What is needed =>
Rewrite the material below with "GUI agent" swapped for "screen agent" and everything else unchanged, leaving out the pictures.

Dataset =>
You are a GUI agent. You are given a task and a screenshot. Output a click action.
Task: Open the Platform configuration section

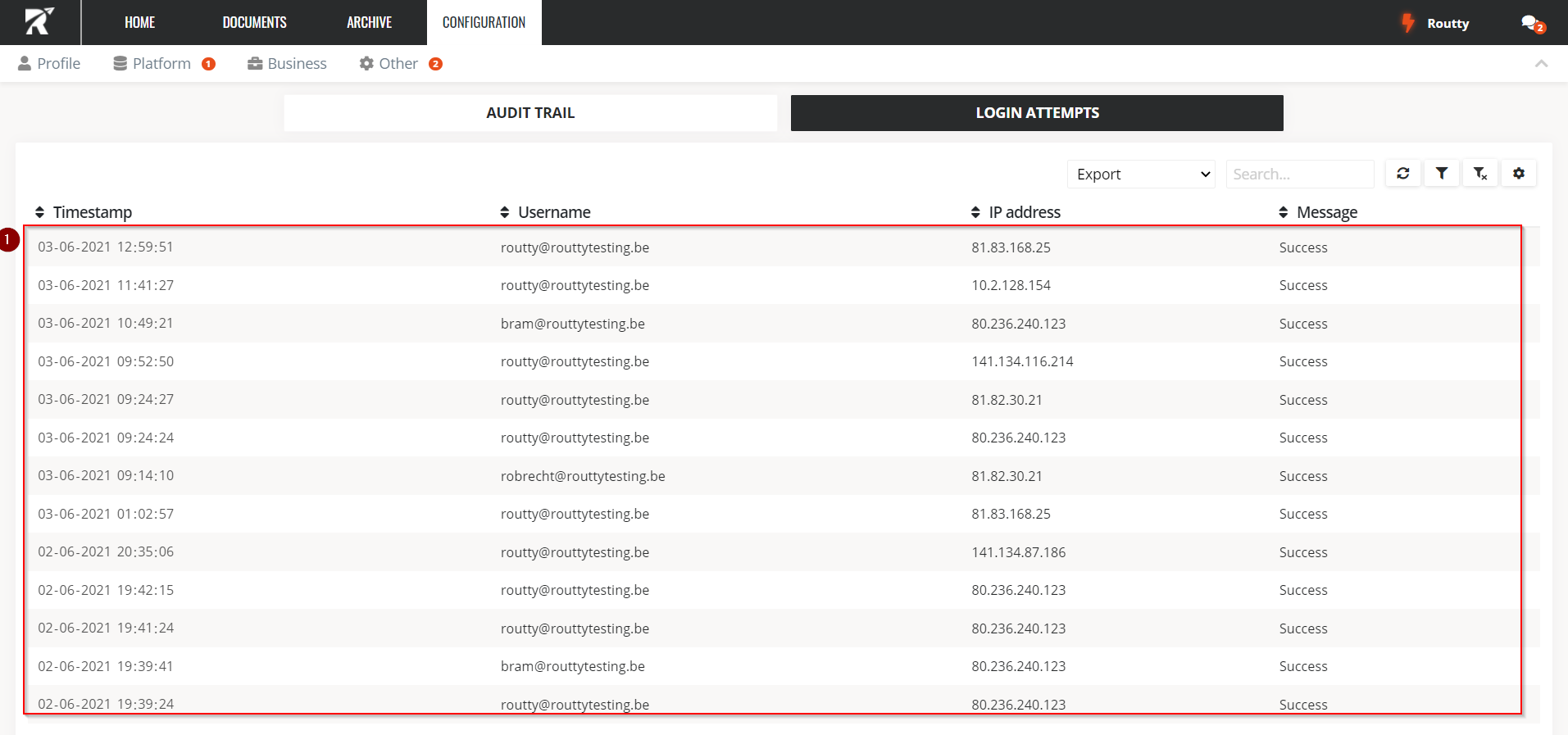coord(161,64)
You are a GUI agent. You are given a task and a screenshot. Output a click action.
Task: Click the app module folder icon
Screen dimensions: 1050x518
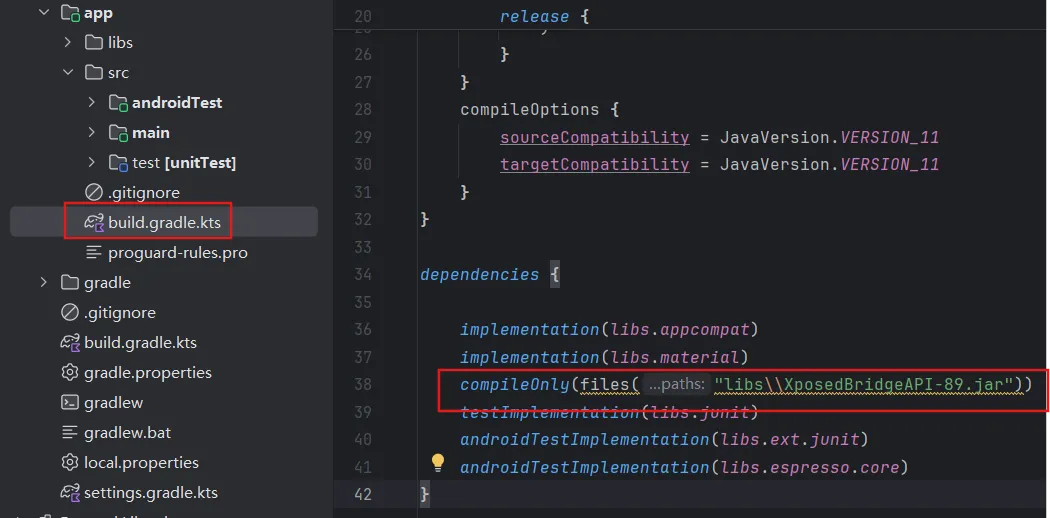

Response to this exercise =>
You are a screen agent. You are given a task and a screenshot. Output a click action.
Task: Open the Platform configuration section

coord(161,64)
You are a screen agent. You are given a task and a screenshot. Output a click action.
Task: Click the app module folder icon
Screen dimensions: 1050x518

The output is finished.